The stone was found at place A. Scholar X says that it should have been found at place B, scholar Y says that the reading by Scholar X is wrong because a Theta is actually a Beta, then Scholar Z starts moaning about what Thucydides wrote and why the stone fragment should therefore have been erected at Island so and so.... On which another scholar, an archeologist starts moaning about the lack of context and that in his views the names on the stone cannot be at all from soldiers of this or that battle because according to him the battlefield is 20 meters beneath the earth at this time. No one knows anything, all say many things. MEHERCULE !!!

So I stick with the older translations of classical literature, the Loeb editions, and some of the newer ones, but they have to be as true to the original Latin or Greek text composition as they can come.
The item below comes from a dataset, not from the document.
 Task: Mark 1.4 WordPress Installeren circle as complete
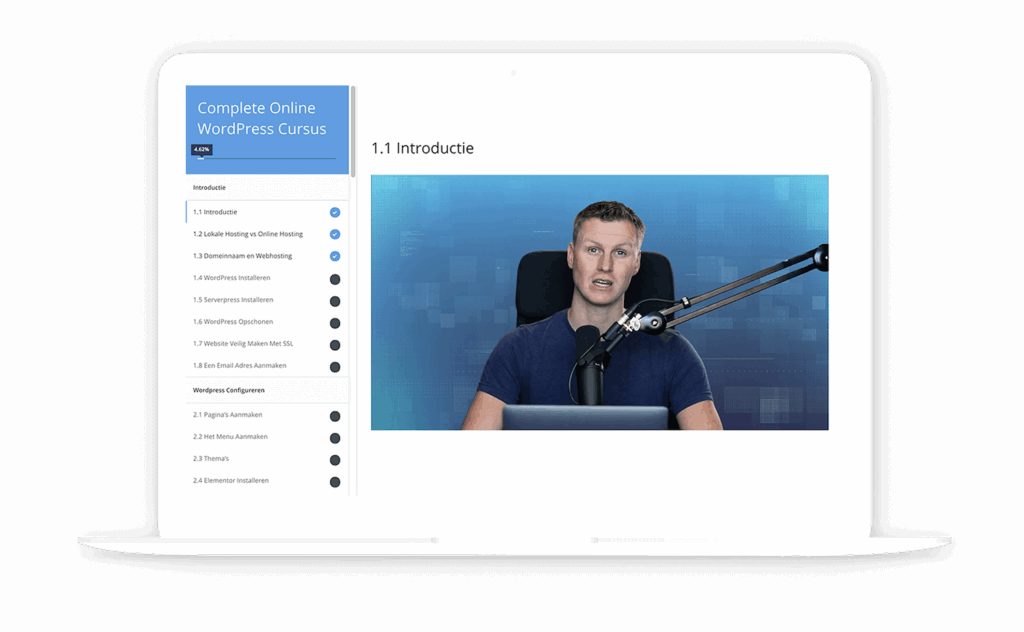[x=335, y=279]
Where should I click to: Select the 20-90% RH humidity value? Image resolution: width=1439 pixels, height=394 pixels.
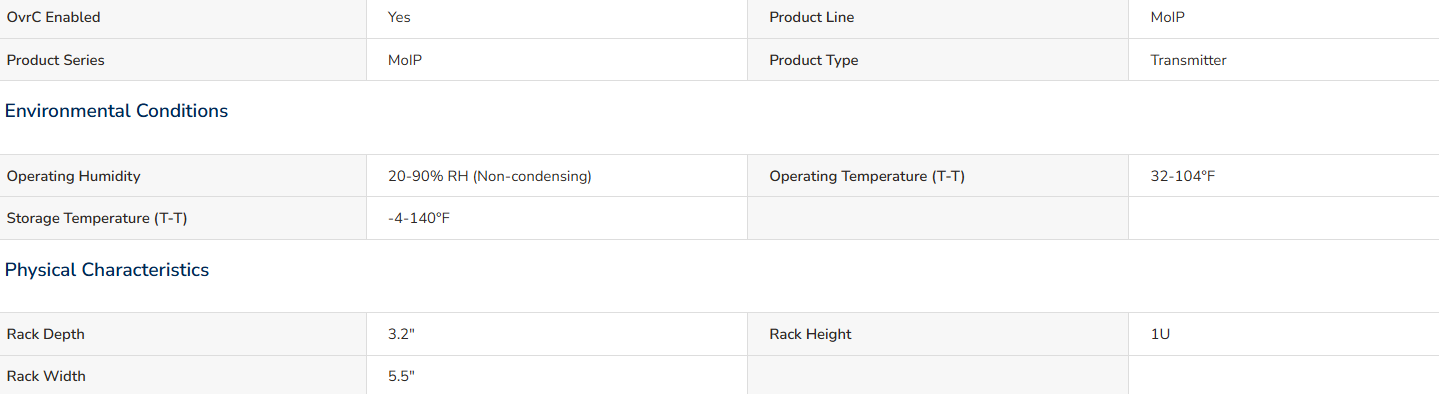[490, 176]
True, that leaves me with the following annoying problem, the lenghty sentences in which Romans generally liked to write.

Cassius, who went to Salamis after he fought with his brother Dio, who was at that time a slave trader in Tarsus, said to the Senate in Rome when he was there, because he was on holiday for a change since the row between him and his brother had not been solved yet by the mediator who was to travel from Epirus but was delayed because there was no wind that week, that he was very annoyed with the fact that the Senate tried to ban the sale of oxen in Pompeii.

Wink

M.VIB.M.
Bushido wa watashi no shuukyou de gozaru.

Katte Kabuto no O wo shimeyo!

H.J.Vrielink.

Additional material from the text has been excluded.